Hospitals have traditionally resisted being rated. Nonetheless, grading systems have proliferated in the wake of the 1999 U.S. Institute of Medicine report, “To Err is Human,” which publicized the fact that about 100,000 Americans each year died as a result of medical errors.

Since then, that number has been revised upwards.

Federal agencies collect most of the data, and different methodologies have proliferated, giving patients lots of choices on making decisions about treatment.

U.S. News and World Report publishes the annual “Best Hospitals” rating, but that metric has been criticized because part of the rating depends on asking other physicians about “hospital reputation,” said Marshall Allen, who writes about patient safety for the investigative news site Pro Publica. Allen criticized U.S. News’ practice of selling branding materials to hospitals that score well.

There are inherent conflicts of interest with many of the rating schemes, Allen said. For example, another rating company, HealthGrades, has a consulting arm, so people from the company get paid to tell hospitals how to do better.

“Exploring the local variation in hospital quality and safety and selecting the right hospital can dramatically lower risk of harm,” said John Santa, from Consumer Reports, which also publishes hospital grades.

“In addition to consulting the safety score, we’d encourage people to consult other ratings and information that’s available for the specific procedure that they need,” Mobley said. But she said sometimes ratings systems can be difficult to interpret.

For example, the federal Centers for Medicare and Medicaid Services publishes “Hospital Compare,” which rates hospitals on a number of measures, such as the rate of complications after knee surgery.

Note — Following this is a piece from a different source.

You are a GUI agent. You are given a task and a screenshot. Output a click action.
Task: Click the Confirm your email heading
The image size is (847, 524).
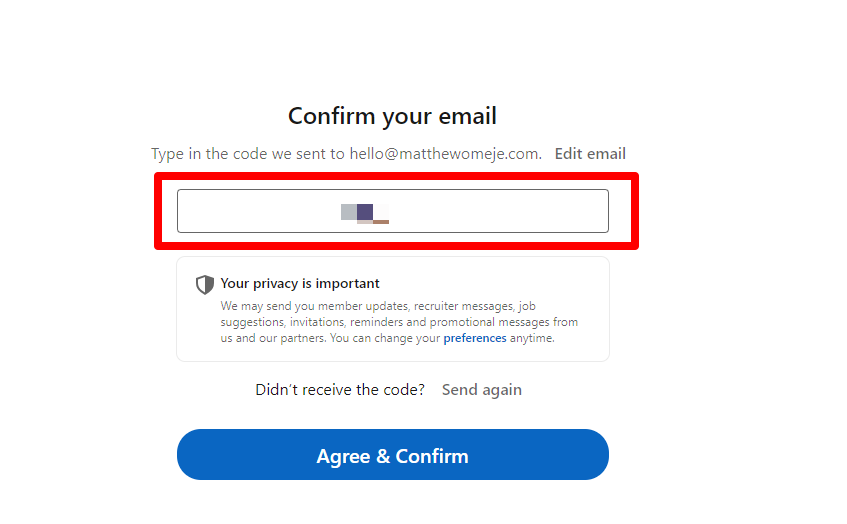[392, 116]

“For a majority of measures they report, they report hospitals as “no different from the national average,” “above average” or “below average,” Mobley said. “Ninety percent of hospitals are rated as “no different from the national average,” so that’s just not meaningful for the consumer.”

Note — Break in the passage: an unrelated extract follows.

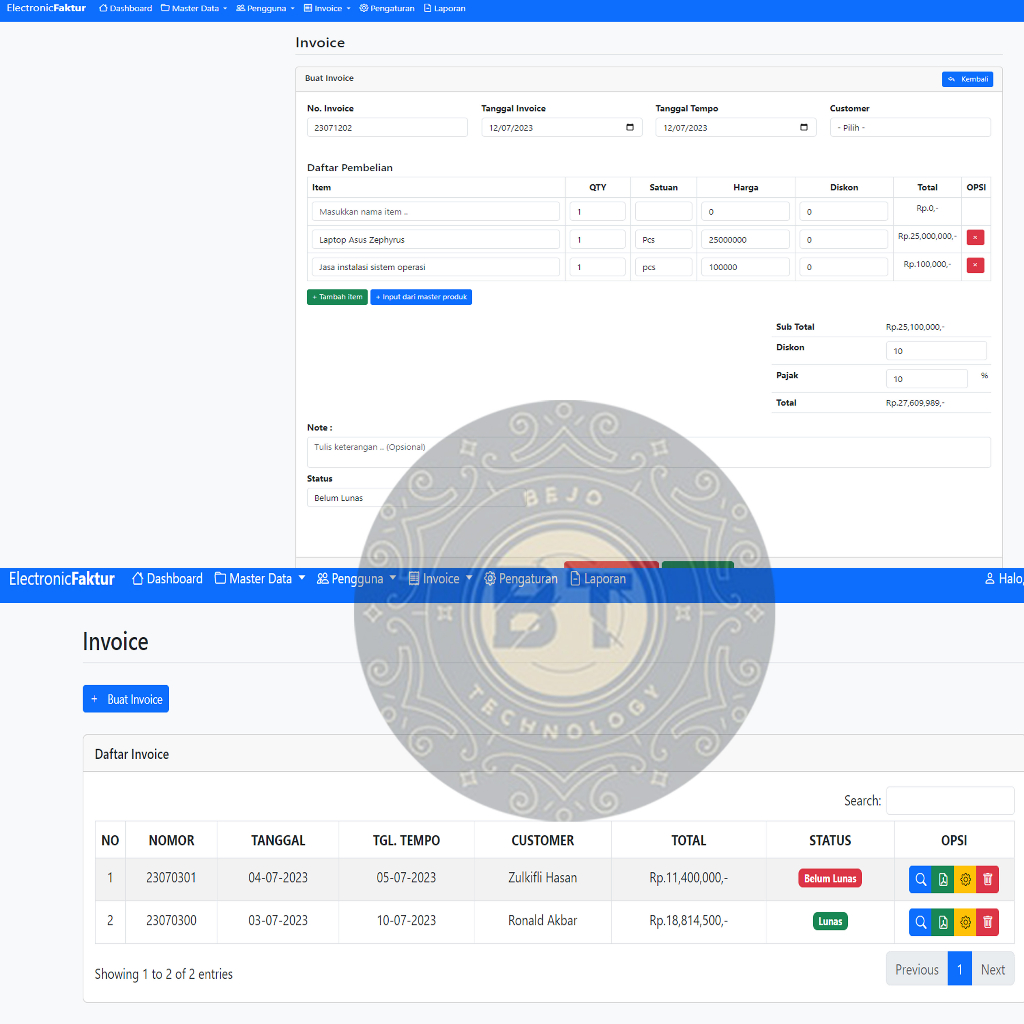The image size is (1024, 1024).
Task: Sort invoice table by TOTAL column header
Action: pos(688,840)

Henry from the NCHA pointed out that some of the data used to calculate Leapfrog’s grades are more than two years old and “may not reflect more recent performance improvement efforts.”

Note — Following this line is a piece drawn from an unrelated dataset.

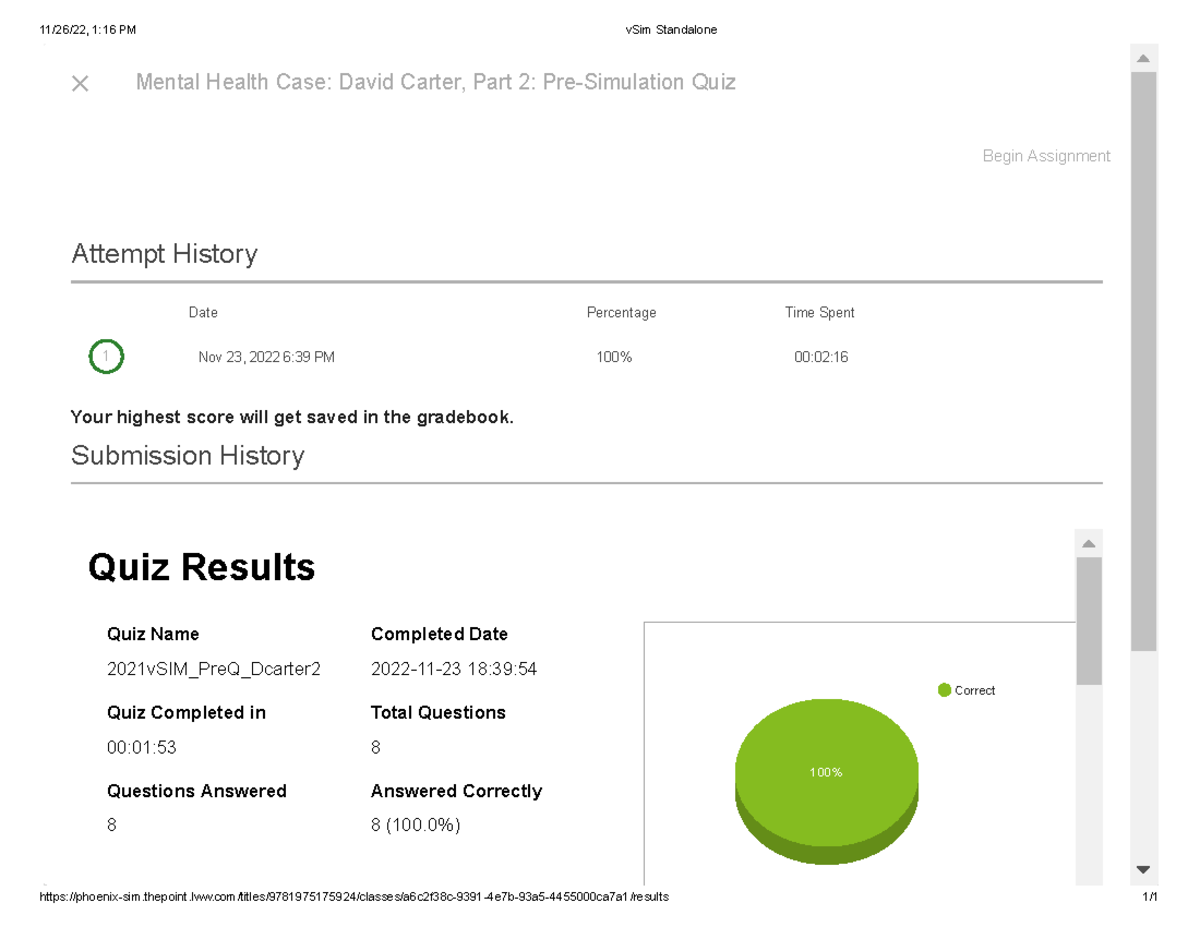Click the Quiz Results title
This screenshot has height=927, width=1200.
(x=201, y=568)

Mobley acknowledged that, indeed, some of the data is old; that’s because CMS data can lag by several years. Leapfrog also uses data from the organization’s own surveys, the CDC and an annual survey conducted by the American Hospital Association.

“We’ve been advocating with CMS for them to start reporting data more expediently,” Mobley said. “We hope that hospitals will join us in that effort in encouraging them to report data in a more timely manner.”

Hot-button issue

The Leapfrog ratings come just days after the Obama administration, bowing to pressure from the hospital industry, decided to delay CMS’s own new star ratings of hospital quality only a day before it was due to launch.

The new star rating from CMS will use 62 measures to devise a unified rating of one to five stars, with five being the best.

But 60 senators and 225 members of the House of Representatives signed letters urging CMS to delay releasing the star ratings, Kaiser Health News reported last week.

“We have heard from hospitals in our districts that they do not have the necessary data to replicate or evaluate CMS’s work to ensure that the methodology is accurate or fair,” the letter from the House members said.

Among the signatories were Republican members of North Carolina’s House delegation, including David Rouzer (7th), Richard Hudson (8th), George Holding (13th), Renee Ellmers (2nd), Walter B Jones (3rd) and Patrick McHenry (10th). Both Richard Burr and Thom Tillis signed the Senate letter.

That action followed another letter, sent by the American Hospital Association and other medical groups, which asked for the delay. The signatories of that letter asked CMS to show hospitals their ratings before public publication and argued the “ratings do not account for hospitals that serve highly complex patients with significant socioeconomic challenges, and that also perform a greater number of complex surgeries.”

CMS responded to Congressional concerns by delaying their star rating launch until at least July.